I am delighted to tell the House that all five of Northern Ireland’s main parties accepted this deal as a basis to re-enter devolved government. Ministers have been appointed, an Executive have been formed and the Assembly is open for business. Devolution is restored in Northern Ireland. The Prime Minister visited the Assembly and met with the Executive on Monday to mark the positive moment of restored devolved government.
I know the whole House will join with me in welcoming and celebrating the return of devolved government in Northern Ireland, and will join me in congratulating party leaders on their confident decision to make this happen. I would also like to take this opportunity to thank my team and the UK Civil Service for the months of work to make this deal happen. I would also like to put on record the debt that I owe to my two predecessors: my right honourable friend the Member for Staffordshire Moorlands, Karen Bradley, and my right honourable friend the Member for Old Bexley and Sidcup, James Brokenshire.
The Good Friday agreement, signed over 20 years ago, brought with it an unprecedented period of peace, prosperity and growth for Northern Ireland. That progress, however, always has and always will be underpinned by the institutions that it created. Now that those institutions have been restored to full working order, we can carry on with the important business of moving Northern Ireland forward and bringing the people of Northern Ireland together. The institutions for north/south and east/west co-operation can work again as intended.
The New Decade, New Approach deal sets out a range of commitments for the Executive, the UK Government and the Irish Government. It commits a new Executive to addressing the immediate challenges facing the health service, reforming the education and justice systems, growing the economy, promoting opportunity and tackling deprivation. The deal does not seek to restore the Executive for its own sake; it offers real reforms aimed at making it more sustainable and transparent, so that the institutions can begin to rebuild trust and confidence with the public. The deal also gives the Executive a seat at the table when we discuss the Northern Ireland protocol with the EU. It solves outstanding cases which have been causing real concern to families, so that all people of Northern Ireland are treated in the same way when bringing family members to this country, akin to Irish citizens in Great Britain.
Yesterday, the Government also announced that we will provide the restored Executive with a £2 billion financial package that will deliver for the people of Northern Ireland and support delivery of the deal. The UK Government’s financial commitment represents the biggest injection of new money in a Northern Ireland talks deal in well over a decade. The funding has already allowed the Executive to pledge to deliver pay parity for nurses in Northern Ireland—the first such intervention in a devolved area—and it will continue to support the Executive to deliver on the priorities for the people of Northern Ireland.
Provided over five years, it will include a guarantee of at least £1 billion of Barnett-based funding to turbocharge infrastructure investment, alongside £1 billion of new resource and capital spending. This will include significant new funding of around £245 million of support for the transformation of public services, including transformation across health, education and justice, and a rapid injection of £550 million to put the Executive’s finances on a sustainable footing, including £200 million over three years to help resolve the nurses pay dispute immediately and deliver pay parity.

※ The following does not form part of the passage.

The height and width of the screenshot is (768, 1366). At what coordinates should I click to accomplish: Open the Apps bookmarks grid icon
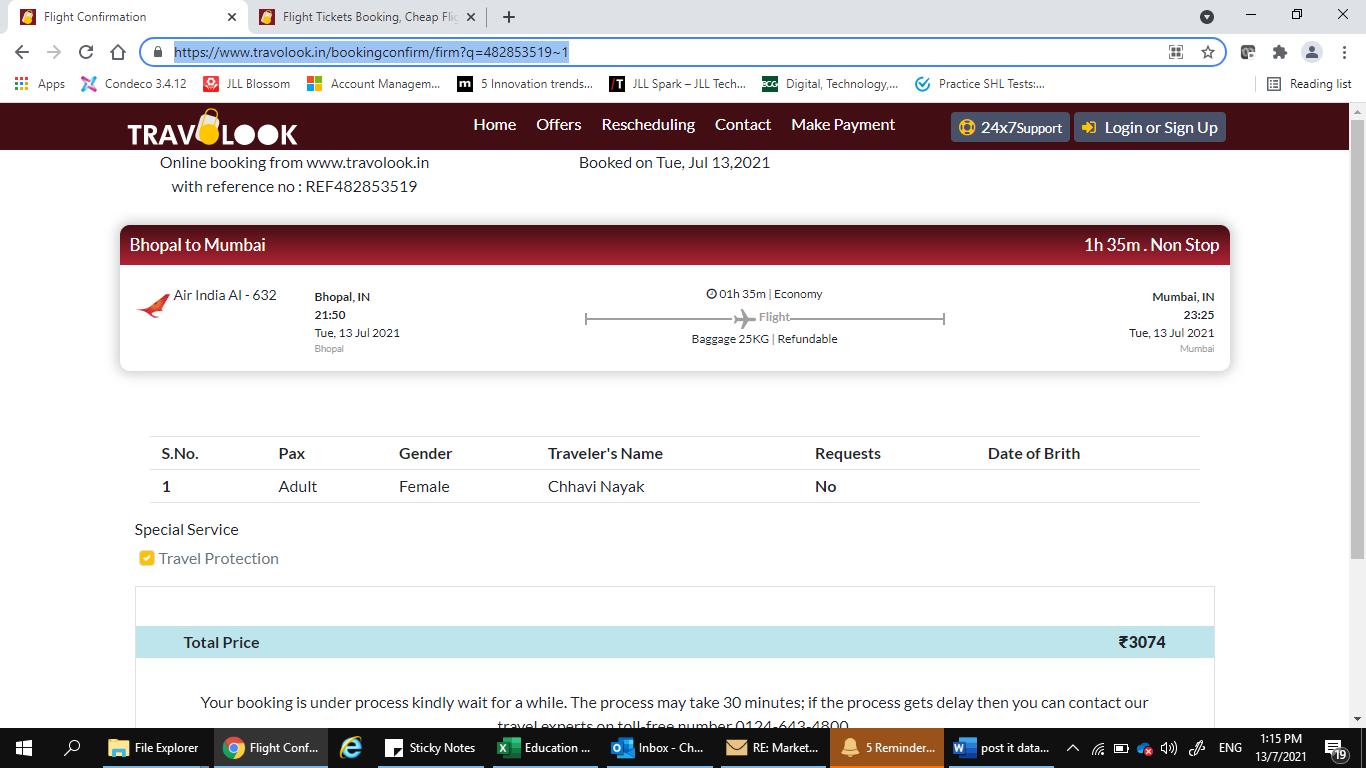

Alongside this, the UK Government will ring-fence £45 million of capital and provide resource funding to deliver a Northern Ireland graduate entry medical school in Derry/Londonderry, subject to executive approval. The UK Government will also provide £50 million over two years to support the rollout of ultra low emission public transport, and the agreement will also provide £140 million to address Northern Ireland’s unique circumstances. The money will help to strengthen our union and will support the four key areas set out in New Decade, New Approach.
I hope the whole House will join me in welcoming this announcement. I commend this Statement to the House.”